After a day off, the Czechs face Canada on home ice in what’s expected to be the most attractive game of the preliminary round. The Canadians showed their firepower by beating Latvia 6-1 on Friday and Germany 10-0 on Sunday. Taylor Hall (Edmonton Oilers) had a hat trick and Matt Duchene (Colorado Avalanche) had a goal and three assists in the game against Germany.
Canada is full of NHL stars, led by captain Sidney Crosby (Pittsburgh Penguins), other top forwards like Claude Giroux (Philadelphia Flyers), the Dallas Stars tandem of Tyler Seguin and Jason Spezza, and Nathan MacKinnon (Colorado Avalanche), defensemen Brent Burns (San Jose Sharks), Dan Hamhuis (Vancouver Canucks) and Aaron Ekblad (Florida) and goalie Mike Smith (Arizona Coyotes).

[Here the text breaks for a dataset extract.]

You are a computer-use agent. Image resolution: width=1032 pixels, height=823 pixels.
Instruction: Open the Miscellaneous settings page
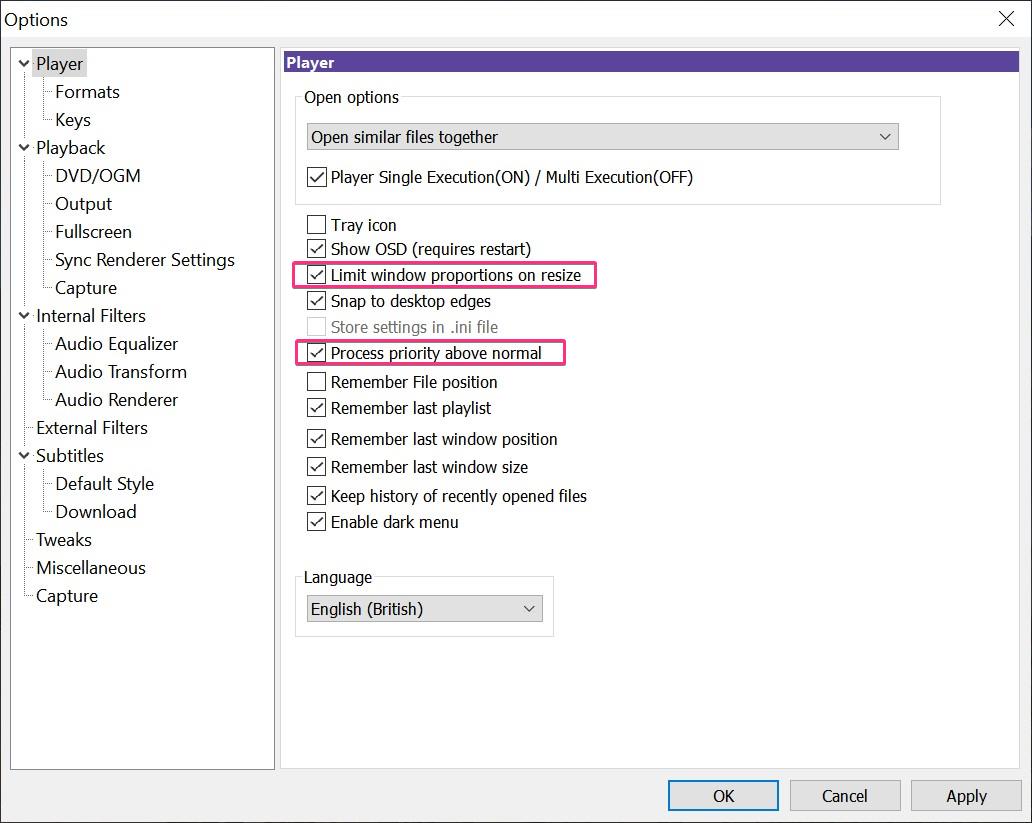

“That’s going to be a really tough test, strong opponent,” Jagr said. “Canada has an All-Star Team here, they could have barely picked up a better group. It’s one of the best Canadian squads I ever saw at Worlds. The game’s going to be really huge and important.”
The Czechs have some offensive strength as well. They are led by Flyers wing Jakub Voracek as captain and there are seven NHL players on their roster including goalie Ondrej Pavelec (Winnipeg Jets), defenseman Jan Hejda (Avalanche) and forward Tomas Hertl (Sharks). Voracek is the first-line right wing, a spot which for the last 20 years was always reserved for Jagr.
“That’s how it’s supposed to be,” Jagr said. “Jake is our most important guy. And I’m sure I’ll have my chances as well.”